WORK INSTRUCTION:
Output the listing exactly, leaving nothing out.

DATASET ENTRIES:
┄┄┄┄┄┄

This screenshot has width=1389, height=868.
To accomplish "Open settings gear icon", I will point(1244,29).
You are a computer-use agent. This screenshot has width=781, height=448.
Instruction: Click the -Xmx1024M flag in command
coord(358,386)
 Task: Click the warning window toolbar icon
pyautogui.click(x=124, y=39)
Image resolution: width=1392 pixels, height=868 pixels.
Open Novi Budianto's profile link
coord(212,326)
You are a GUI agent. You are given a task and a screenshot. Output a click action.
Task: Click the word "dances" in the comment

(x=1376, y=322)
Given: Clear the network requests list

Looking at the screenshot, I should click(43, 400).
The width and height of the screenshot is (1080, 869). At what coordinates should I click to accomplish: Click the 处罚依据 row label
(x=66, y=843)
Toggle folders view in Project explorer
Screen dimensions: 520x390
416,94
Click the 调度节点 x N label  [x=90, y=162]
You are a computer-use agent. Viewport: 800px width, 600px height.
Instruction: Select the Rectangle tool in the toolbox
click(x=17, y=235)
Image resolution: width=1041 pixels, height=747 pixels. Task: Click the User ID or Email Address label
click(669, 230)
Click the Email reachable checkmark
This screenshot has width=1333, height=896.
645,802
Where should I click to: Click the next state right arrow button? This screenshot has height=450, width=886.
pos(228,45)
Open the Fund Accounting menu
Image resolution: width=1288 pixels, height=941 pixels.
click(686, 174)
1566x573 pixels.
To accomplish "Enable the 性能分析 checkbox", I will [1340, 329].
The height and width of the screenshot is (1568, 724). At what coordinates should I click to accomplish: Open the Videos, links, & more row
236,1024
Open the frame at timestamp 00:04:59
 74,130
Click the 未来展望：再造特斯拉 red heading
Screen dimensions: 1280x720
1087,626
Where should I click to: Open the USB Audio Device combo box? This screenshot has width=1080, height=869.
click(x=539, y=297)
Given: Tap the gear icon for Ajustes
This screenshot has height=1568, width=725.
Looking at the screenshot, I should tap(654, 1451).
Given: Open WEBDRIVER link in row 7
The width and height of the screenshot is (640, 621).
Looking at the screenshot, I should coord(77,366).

┄┄┄┄┄┄

TASK RESPONSE:
This screenshot has width=1389, height=868.
To accomplish "Open settings gear icon", I will point(1244,29).
You are a computer-use agent. This screenshot has width=781, height=448.
Instruction: Click the -Xmx1024M flag in command
coord(358,386)
 Task: Click the warning window toolbar icon
pyautogui.click(x=124, y=39)
Image resolution: width=1392 pixels, height=868 pixels.
Open Novi Budianto's profile link
coord(212,326)
You are a GUI agent. You are given a task and a screenshot. Output a click action.
Task: Click the word "dances" in the comment

(x=1376, y=322)
Given: Clear the network requests list

Looking at the screenshot, I should click(43, 400).
The width and height of the screenshot is (1080, 869). At what coordinates should I click to accomplish: Click the 处罚依据 row label
(x=66, y=843)
Toggle folders view in Project explorer
Screen dimensions: 520x390
416,94
Click the 调度节点 x N label  [x=90, y=162]
You are a computer-use agent. Viewport: 800px width, 600px height.
Instruction: Select the Rectangle tool in the toolbox
click(x=17, y=235)
Image resolution: width=1041 pixels, height=747 pixels. Task: Click the User ID or Email Address label
click(669, 230)
Click the Email reachable checkmark
This screenshot has width=1333, height=896.
645,802
Where should I click to: Click the next state right arrow button? This screenshot has height=450, width=886.
pos(228,45)
Open the Fund Accounting menu
Image resolution: width=1288 pixels, height=941 pixels.
click(686, 174)
1566x573 pixels.
To accomplish "Enable the 性能分析 checkbox", I will [1340, 329].
The height and width of the screenshot is (1568, 724). At what coordinates should I click to accomplish: Open the Videos, links, & more row
236,1024
Open the frame at timestamp 00:04:59
 74,130
Click the 未来展望：再造特斯拉 red heading
Screen dimensions: 1280x720
1087,626
Where should I click to: Open the USB Audio Device combo box? This screenshot has width=1080, height=869.
click(x=539, y=297)
Given: Tap the gear icon for Ajustes
This screenshot has height=1568, width=725.
Looking at the screenshot, I should tap(654, 1451).
Given: Open WEBDRIVER link in row 7
The width and height of the screenshot is (640, 621).
Looking at the screenshot, I should coord(77,366).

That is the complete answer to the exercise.